# Need some help with finding the right tool



## natanchen (Oct 26, 2018)

Hello Forum, new to this but giving it a shot. so i have a log that I would like to turn into a coffee table. For one I want to cut out a quarter of the log so there is someplace to store items. On the other hand to find a tool that would help hallow out a log so it would be lighter to carry/ move around. looking for advice done woodshop for a year but making small projects. A lathe would be good to hollow out but i believe its to big to fit a 100lb log on it. Some advice and help would be appreciated


----------



## Phil32 (Aug 31, 2018)

A sketch of your proposed coffee table would help readers give suggestions. Draw it on paper & take a photo with a camera or cell phone. 
If the log is 100 lbs, you will probably need to hollow it with some portable tool like a chain saw.


----------



## Andybb (Sep 30, 2016)

Welcome to lj! Yes. A picture of the log and a sketch of your idea would help. I think you need to make a certain number of posts to be able to post pictures. If you PM me with pics I'll post them for you. Not really sure what you mean about hollowing out with a lathe.


----------



## HokieKen (Apr 14, 2015)

Angle grinder and chainsaw come to mind immediately. As others said, a sketch would help.


----------



## natanchen (Oct 26, 2018)

Thank you all for the response. so in this image i have started with a hand saw which is a pain but i want to cut half of the upper portion to set magazines or books. and at least a foot and a half hollowed in from the bottom also a secret storage if anything lighten up the load if need to move around thanks again


----------



## Andybb (Sep 30, 2016)

If you're using an iPhone turn your phone horizontal and the pic will orient correctly.


----------



## DrDirt (Feb 26, 2008)

Chainsaw would do the quartering simply, and you can plunge cut with it.

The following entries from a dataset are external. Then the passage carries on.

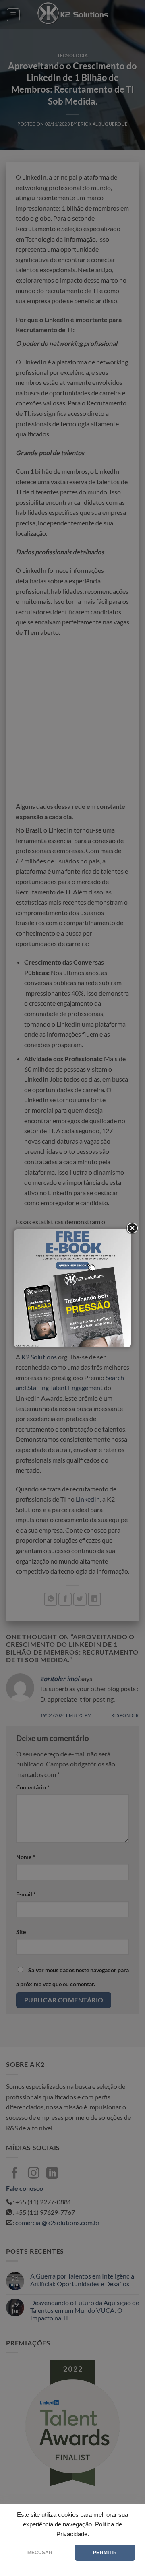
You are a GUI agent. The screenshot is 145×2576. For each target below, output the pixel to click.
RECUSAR (39, 2552)
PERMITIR (104, 2552)
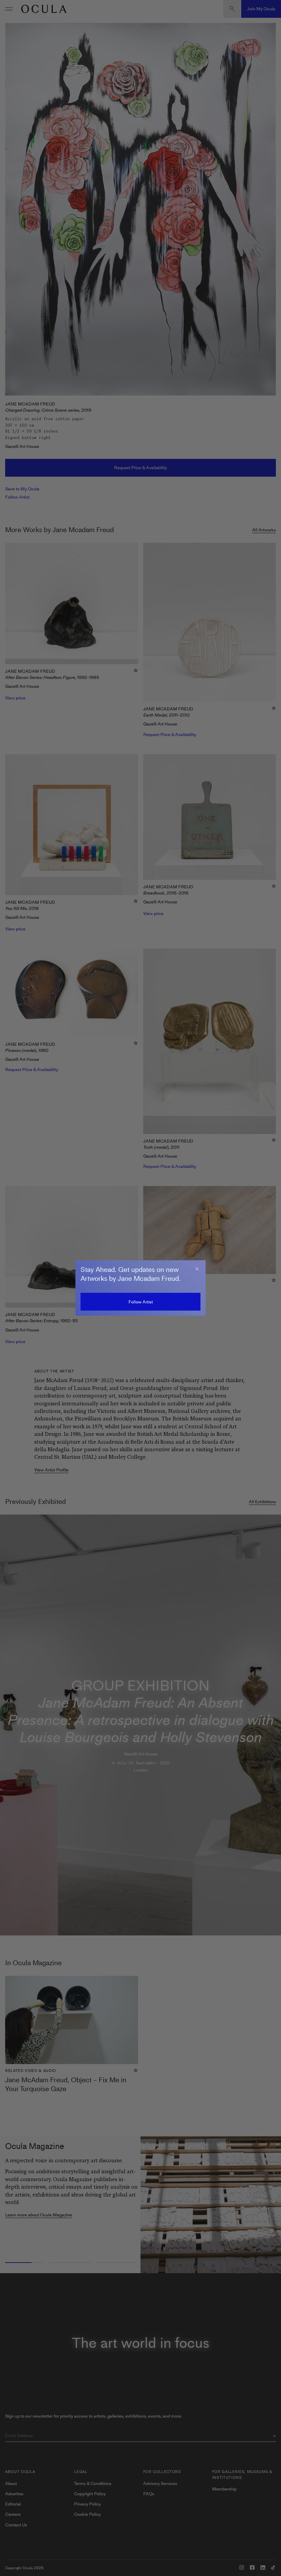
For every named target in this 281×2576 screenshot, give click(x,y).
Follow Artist (141, 1301)
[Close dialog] (197, 1268)
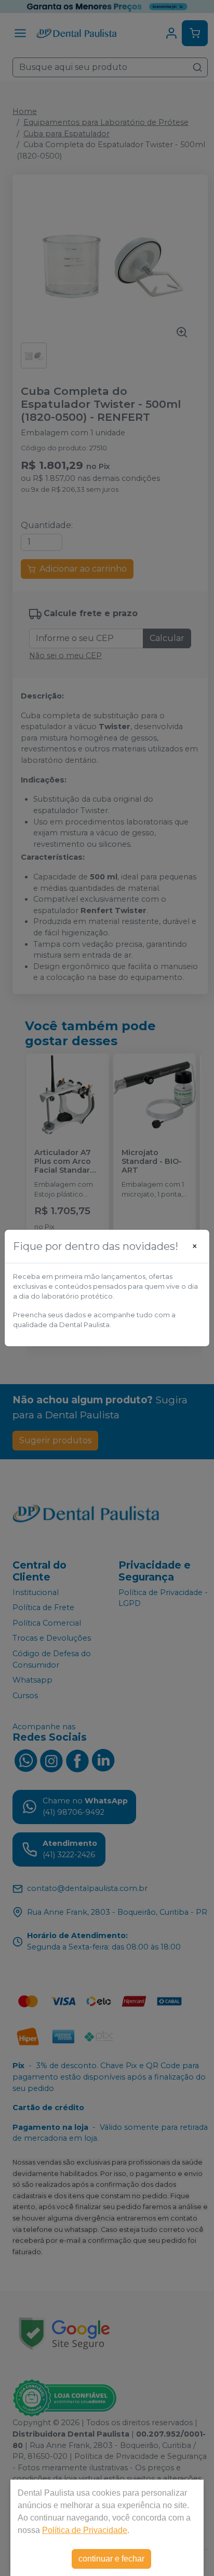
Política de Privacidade (84, 2530)
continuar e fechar (111, 2558)
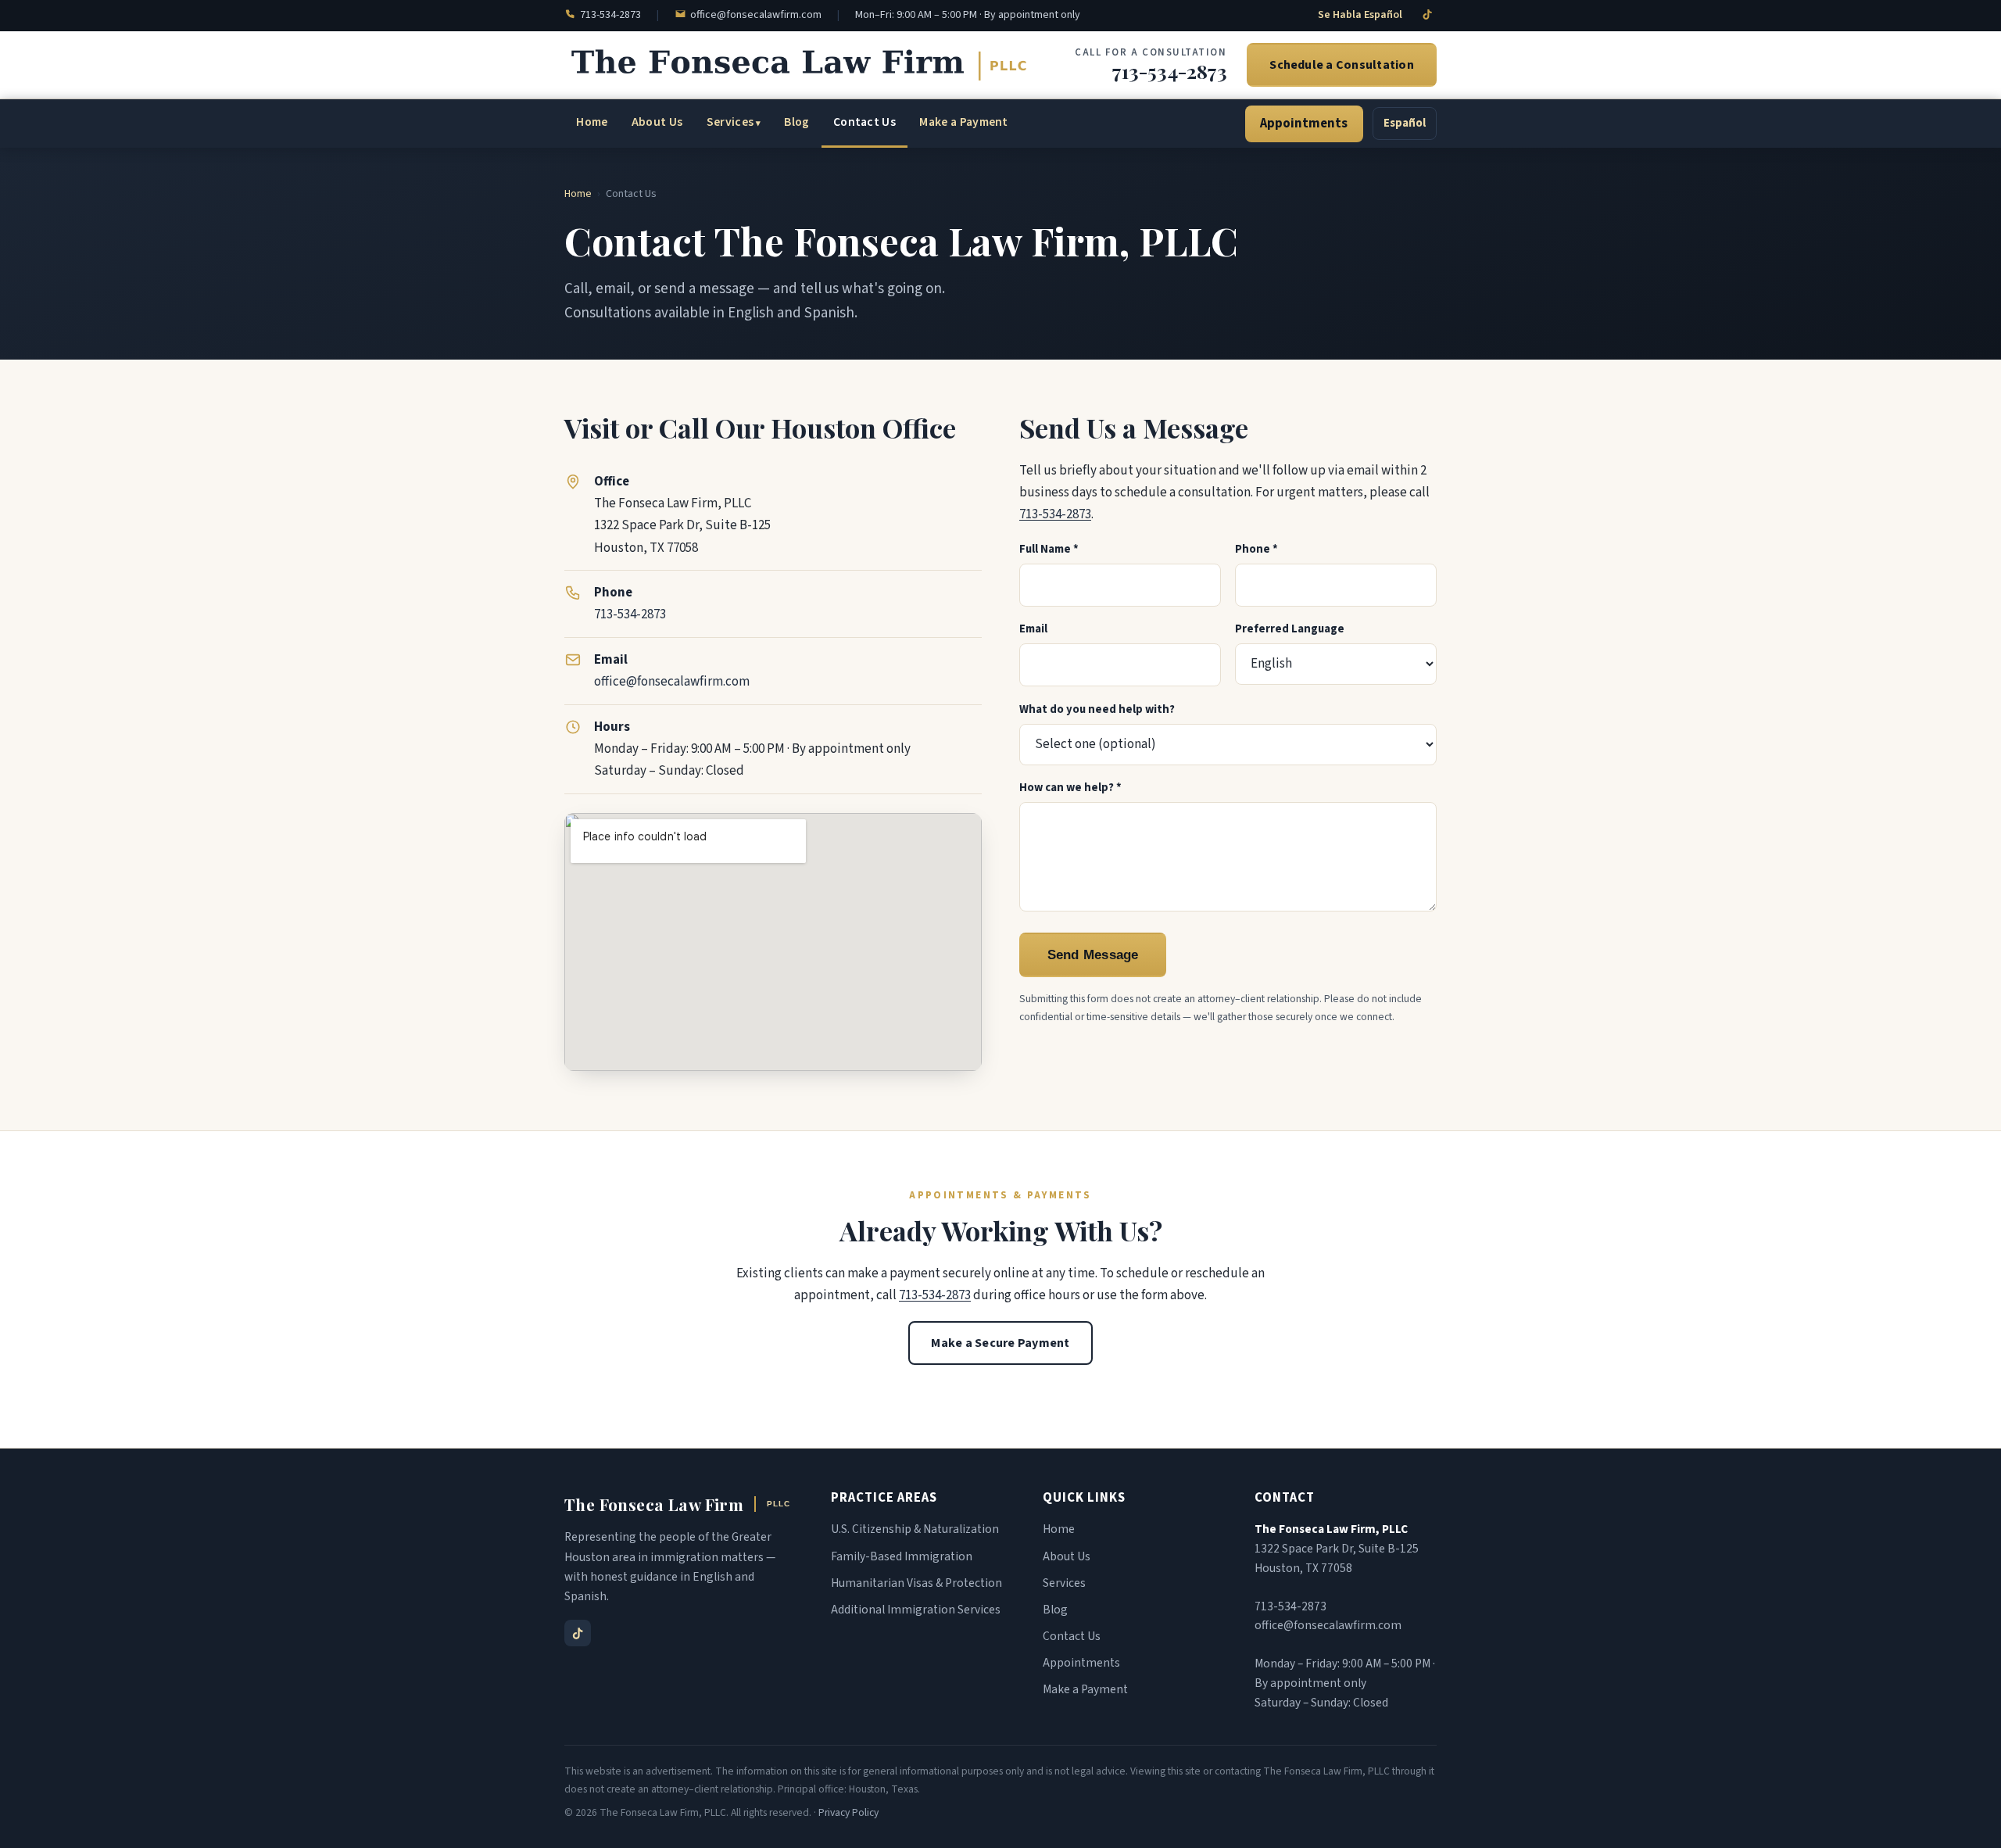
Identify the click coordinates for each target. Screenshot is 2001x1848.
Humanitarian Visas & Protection (916, 1583)
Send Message (1093, 954)
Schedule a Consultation (1341, 64)
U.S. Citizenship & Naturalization (915, 1529)
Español (1405, 123)
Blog (796, 122)
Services (730, 122)
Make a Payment (963, 122)
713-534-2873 (610, 15)
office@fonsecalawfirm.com (756, 15)
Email (1033, 629)
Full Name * (1049, 549)
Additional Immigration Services (915, 1609)
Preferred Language (1289, 629)
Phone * (1256, 549)
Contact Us (864, 122)
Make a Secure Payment (1000, 1343)
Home (591, 122)
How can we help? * (1070, 787)
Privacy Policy (848, 1812)
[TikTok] (1427, 14)
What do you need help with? (1097, 709)
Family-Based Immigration (901, 1556)
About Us (657, 122)
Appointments (1304, 123)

Angle grinder for shaping and finer details


----------



## runswithscissors (Nov 8, 2012)

Be very careful plunging with a chainsaw. Kickback can be dangerous.


----------



## lumbering_on (Jan 21, 2017)

If you don't want to use chainsaw, you can drill adjacent holes with an auger bit. I've also heard you can burn the center out of it, although I have no experience with it, it sure sounds easier.


----------



## natanchen (Oct 26, 2018)

Thank you all for the information try and get a result in when I get the chance. Thanks again


----------